Machine learning-assisted c-RASAR modeling of a curated set of orally active nephrotoxic drugs: Similarity-based predictions from close source neighbors

Cheminformatics and Machine Learning (ML) have seen exponential progress in the last decade, in the field of chemical risk assessment, due to their efficiency, accuracy, and reliability. The constant evolution of New Approach Methodologies (NAM) has inspired researchers around the globe to deviate from conventional approaches and adopt or develop new, “unconventional” methods. The classification Read-Across Structure-Activity Relationship (c-RASAR) is an unconventional approach that utilizes similarity and error-based information from the nearest neighboring compounds into a Machine Learning modeling framework, resulting in enhanced predictivity. Although this technique has so far been applied to molecular descriptors, we have applied this approach in the present study on molecular fingerprints along with conventional molecular descriptors for ML-based model development from a recently reported highly curated set of orally active nephrotoxic drugs. We initially developed ML models using nine different linear and non-linear algorithms separately on molecular descriptors and MACCS fingerprints, thus generating 18 different ML QSAR models.
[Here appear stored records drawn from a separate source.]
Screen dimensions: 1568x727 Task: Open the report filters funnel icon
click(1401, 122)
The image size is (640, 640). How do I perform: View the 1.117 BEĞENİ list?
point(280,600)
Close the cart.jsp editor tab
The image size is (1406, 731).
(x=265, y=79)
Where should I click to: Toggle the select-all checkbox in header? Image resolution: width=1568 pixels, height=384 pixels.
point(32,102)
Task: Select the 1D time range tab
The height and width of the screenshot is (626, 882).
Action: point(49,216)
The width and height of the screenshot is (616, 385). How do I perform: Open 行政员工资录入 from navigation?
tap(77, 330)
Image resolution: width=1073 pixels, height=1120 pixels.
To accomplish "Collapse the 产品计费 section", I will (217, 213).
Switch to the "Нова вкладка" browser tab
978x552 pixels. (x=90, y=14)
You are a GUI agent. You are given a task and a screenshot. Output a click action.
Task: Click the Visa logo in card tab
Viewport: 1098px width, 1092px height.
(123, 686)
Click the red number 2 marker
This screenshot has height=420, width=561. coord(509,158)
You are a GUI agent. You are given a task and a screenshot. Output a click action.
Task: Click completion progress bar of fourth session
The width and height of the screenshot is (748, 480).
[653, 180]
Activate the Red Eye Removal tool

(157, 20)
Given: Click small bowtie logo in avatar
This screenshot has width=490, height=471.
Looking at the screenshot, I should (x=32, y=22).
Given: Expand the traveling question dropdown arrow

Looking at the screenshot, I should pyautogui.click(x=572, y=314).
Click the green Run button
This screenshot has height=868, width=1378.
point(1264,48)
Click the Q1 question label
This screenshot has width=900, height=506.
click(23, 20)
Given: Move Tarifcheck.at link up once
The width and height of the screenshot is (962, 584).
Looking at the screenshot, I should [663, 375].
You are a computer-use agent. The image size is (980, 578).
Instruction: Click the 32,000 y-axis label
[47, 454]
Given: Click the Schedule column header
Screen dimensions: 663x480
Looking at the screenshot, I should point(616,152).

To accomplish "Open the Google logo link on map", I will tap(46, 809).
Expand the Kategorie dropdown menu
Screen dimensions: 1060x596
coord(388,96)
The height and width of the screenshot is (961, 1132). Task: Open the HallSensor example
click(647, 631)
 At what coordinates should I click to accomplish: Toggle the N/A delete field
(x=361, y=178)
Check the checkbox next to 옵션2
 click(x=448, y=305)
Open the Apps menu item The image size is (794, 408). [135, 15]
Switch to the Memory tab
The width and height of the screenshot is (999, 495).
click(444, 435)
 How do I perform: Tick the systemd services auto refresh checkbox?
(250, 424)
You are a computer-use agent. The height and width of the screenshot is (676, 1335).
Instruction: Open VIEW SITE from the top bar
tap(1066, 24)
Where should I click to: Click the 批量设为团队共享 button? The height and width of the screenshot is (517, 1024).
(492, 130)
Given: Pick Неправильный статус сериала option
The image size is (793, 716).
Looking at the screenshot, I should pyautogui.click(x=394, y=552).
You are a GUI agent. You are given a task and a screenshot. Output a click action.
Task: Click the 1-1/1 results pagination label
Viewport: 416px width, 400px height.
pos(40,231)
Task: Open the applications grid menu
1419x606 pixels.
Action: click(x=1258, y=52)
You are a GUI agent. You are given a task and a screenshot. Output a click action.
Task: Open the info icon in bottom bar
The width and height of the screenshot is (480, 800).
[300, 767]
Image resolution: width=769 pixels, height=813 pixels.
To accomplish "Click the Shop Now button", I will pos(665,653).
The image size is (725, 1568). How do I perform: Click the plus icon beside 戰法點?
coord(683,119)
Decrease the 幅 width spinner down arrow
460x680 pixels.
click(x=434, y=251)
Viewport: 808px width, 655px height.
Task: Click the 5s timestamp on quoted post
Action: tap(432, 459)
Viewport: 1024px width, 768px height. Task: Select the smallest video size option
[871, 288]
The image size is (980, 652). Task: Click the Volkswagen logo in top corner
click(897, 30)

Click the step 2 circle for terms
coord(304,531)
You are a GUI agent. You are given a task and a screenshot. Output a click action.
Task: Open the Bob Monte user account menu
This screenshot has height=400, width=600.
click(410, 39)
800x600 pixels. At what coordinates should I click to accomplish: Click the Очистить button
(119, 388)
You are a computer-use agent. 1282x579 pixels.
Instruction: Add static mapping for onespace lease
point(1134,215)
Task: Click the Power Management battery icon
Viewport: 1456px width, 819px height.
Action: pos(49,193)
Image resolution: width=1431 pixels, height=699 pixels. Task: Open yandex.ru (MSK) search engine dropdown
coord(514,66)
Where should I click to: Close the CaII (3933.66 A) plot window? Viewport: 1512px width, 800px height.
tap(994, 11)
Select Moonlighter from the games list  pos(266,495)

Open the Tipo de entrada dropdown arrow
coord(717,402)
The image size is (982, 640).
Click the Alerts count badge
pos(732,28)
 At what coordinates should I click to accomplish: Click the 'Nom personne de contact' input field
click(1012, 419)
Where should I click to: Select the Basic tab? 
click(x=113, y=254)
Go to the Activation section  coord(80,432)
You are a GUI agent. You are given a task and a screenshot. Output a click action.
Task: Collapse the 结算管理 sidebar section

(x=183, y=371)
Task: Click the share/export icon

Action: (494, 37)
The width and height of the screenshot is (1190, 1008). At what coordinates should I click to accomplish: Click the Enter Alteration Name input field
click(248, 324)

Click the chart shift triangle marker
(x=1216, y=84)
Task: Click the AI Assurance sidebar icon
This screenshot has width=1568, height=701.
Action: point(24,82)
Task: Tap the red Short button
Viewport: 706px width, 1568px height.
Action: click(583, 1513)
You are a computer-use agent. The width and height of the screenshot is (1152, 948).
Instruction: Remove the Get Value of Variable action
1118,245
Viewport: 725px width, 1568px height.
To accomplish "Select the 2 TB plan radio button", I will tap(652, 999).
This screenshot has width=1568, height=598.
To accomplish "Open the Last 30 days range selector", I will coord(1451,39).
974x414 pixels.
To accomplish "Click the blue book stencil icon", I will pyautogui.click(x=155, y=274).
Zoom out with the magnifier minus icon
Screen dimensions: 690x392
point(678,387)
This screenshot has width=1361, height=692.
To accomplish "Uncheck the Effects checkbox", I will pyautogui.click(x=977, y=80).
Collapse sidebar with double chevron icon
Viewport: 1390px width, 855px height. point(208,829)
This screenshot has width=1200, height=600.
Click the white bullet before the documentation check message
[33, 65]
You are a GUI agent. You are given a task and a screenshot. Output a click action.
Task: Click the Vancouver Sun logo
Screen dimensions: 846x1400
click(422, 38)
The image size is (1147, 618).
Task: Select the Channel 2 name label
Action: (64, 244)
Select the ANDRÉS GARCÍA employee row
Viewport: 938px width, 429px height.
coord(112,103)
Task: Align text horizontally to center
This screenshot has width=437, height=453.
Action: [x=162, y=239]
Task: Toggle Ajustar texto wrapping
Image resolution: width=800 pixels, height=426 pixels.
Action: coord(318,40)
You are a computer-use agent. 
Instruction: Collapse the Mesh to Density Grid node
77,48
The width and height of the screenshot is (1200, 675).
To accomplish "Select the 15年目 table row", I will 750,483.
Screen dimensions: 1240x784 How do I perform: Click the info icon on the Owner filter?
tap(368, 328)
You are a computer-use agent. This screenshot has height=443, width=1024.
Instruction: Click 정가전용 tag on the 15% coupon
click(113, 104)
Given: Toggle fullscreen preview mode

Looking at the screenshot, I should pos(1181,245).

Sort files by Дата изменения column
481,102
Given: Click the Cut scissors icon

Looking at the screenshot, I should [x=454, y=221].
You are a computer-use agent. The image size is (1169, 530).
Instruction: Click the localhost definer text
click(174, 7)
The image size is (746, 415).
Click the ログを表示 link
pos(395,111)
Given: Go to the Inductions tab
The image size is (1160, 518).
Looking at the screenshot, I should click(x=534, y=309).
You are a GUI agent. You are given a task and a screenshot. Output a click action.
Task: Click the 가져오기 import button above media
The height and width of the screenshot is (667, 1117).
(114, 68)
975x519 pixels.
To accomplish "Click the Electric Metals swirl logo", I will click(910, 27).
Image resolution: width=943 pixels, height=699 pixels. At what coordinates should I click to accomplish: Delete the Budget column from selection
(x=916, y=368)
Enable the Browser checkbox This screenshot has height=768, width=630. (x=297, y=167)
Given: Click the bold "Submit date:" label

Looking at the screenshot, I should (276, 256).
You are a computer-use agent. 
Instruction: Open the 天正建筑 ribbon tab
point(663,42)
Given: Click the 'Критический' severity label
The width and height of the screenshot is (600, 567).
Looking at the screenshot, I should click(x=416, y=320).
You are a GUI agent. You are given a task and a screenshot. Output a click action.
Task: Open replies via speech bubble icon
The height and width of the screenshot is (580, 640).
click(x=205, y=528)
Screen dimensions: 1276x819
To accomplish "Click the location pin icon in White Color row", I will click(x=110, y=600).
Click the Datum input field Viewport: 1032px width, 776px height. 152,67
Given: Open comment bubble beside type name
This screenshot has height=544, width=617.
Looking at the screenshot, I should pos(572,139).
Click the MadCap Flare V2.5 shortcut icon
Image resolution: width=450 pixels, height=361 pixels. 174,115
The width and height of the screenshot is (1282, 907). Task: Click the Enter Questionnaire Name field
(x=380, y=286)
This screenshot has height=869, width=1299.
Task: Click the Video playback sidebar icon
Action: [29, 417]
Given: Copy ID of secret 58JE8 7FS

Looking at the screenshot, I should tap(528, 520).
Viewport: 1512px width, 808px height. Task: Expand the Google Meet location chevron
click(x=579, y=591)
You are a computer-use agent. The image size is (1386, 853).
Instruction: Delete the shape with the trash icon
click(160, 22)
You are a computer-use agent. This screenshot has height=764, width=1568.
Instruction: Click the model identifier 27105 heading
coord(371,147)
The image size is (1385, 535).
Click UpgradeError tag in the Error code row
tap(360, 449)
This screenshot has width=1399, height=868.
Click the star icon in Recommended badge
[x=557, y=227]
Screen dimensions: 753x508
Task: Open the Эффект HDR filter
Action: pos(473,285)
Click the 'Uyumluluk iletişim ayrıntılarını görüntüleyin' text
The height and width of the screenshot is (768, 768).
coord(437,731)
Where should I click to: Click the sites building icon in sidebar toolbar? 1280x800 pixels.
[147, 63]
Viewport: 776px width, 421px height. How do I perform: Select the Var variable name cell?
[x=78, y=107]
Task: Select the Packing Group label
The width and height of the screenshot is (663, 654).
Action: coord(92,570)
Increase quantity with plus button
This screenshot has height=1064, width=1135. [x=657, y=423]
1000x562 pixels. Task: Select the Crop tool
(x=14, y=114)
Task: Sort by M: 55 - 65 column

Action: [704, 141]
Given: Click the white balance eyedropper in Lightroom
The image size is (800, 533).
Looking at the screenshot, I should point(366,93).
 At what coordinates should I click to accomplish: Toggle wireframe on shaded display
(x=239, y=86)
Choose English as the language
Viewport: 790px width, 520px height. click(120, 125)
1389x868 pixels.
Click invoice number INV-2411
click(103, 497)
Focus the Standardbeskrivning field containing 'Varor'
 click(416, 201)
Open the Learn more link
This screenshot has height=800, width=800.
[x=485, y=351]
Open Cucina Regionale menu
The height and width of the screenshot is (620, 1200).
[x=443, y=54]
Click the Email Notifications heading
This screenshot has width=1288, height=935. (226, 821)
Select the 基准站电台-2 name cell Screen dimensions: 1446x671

Using the chemical spaces defined by the modeling descriptors and fingerprints, the similarity and error-based RASAR descriptors were computed, and the most discriminating RASAR descriptors were used to develop another set of 18 different ML c-RASAR models. All 36 models were cross-validated 20 times with a 5-fold cross-validation strategy, and their predictivity was checked on the test set data. A multi-criteria decision-making strategy – the Sum of Ranking Differences (SRD) approach - was adopted to identify the best-performing model based on robustness and external validation parameters. This statistical analysis suggested that the c-RASAR models had an overall good performance, while the best-performing model was also a c-RASAR model. This model was used to screen a true external set data prepared from the known nephrotoxic compounds of DrugBankDB. These results also showed that our model efficiently identifies nephrotoxic compounds. The t-SNE analyses on the descriptors, fingerprints, and the RASAR descriptor spaces inferred that the RASAR descriptors efficiently encode the chemical information, as evident from the tight and distinct clustering of the data points. Additionally, the molecular descriptors and the corresponding RASAR descriptors were used to identify potential activity cliffs using the ARKA framework.